Objective
Reproduce the records below word for word, but leave out the pictures.

Given entries
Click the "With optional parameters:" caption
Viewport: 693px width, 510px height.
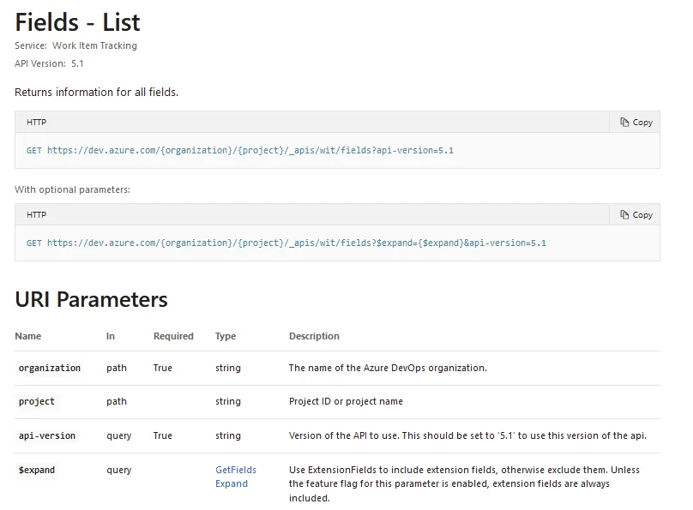[x=72, y=189]
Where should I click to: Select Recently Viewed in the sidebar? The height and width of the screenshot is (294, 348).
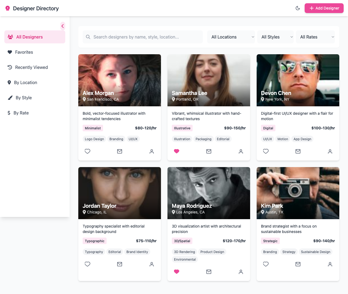31,67
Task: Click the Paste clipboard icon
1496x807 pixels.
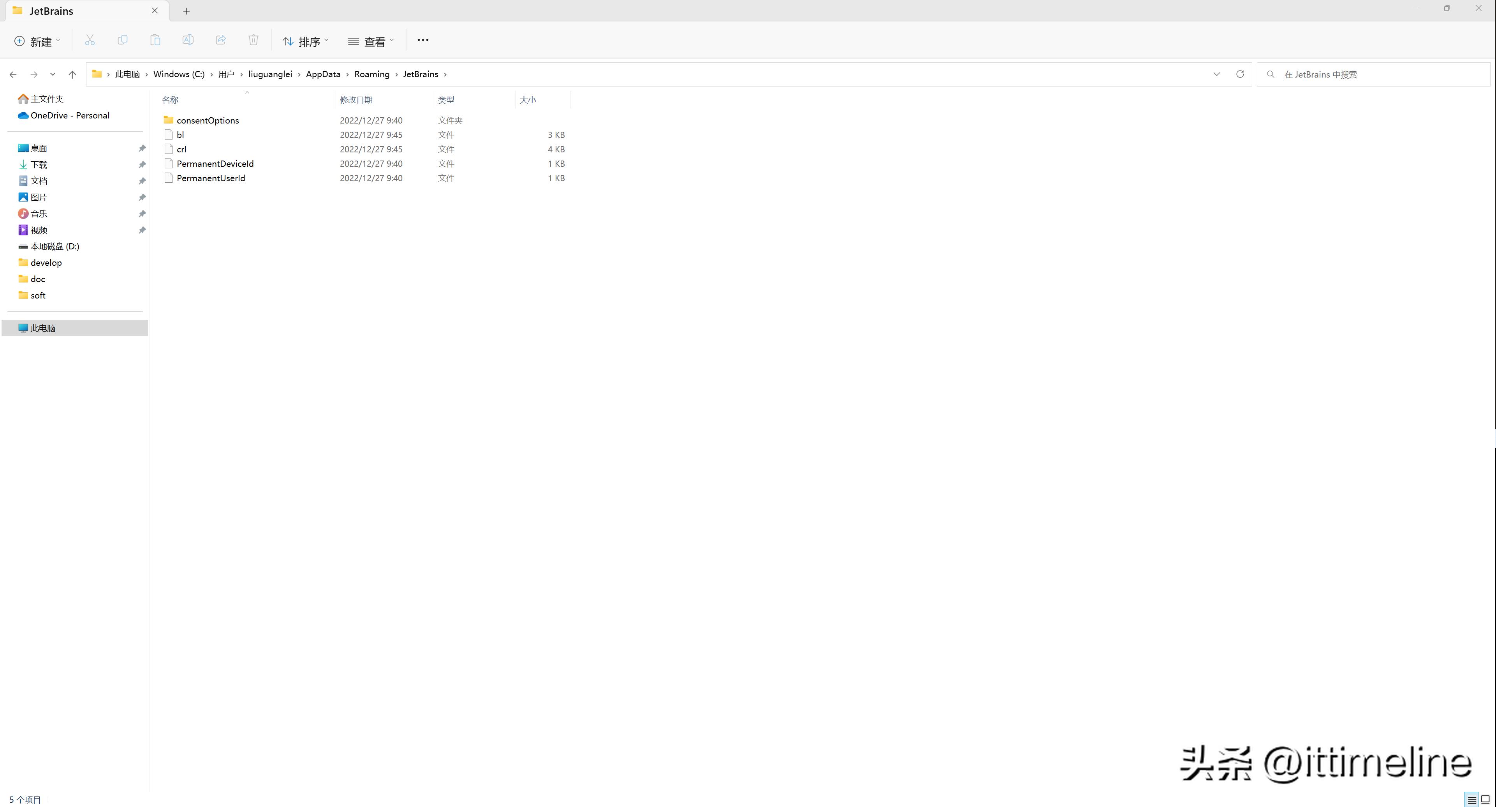Action: pos(155,40)
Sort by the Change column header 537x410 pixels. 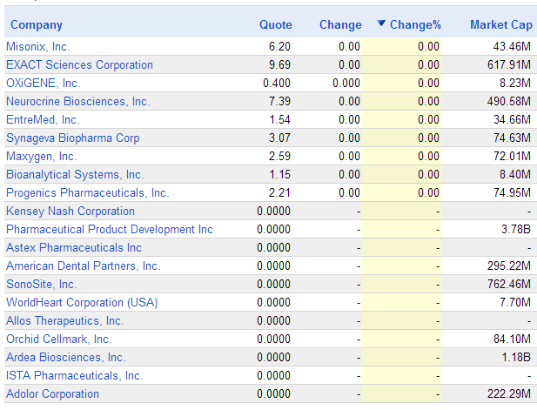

Solution
Click the "With optional parameters:" caption
Viewport: 693px width, 510px height.
[x=72, y=189]
Where should I click to: Select Recently Viewed in the sidebar? The height and width of the screenshot is (294, 348).
31,67
Task: Click the Paste clipboard icon
1496x807 pixels.
Action: pos(155,40)
Sort by the Change column header 537x410 pixels. 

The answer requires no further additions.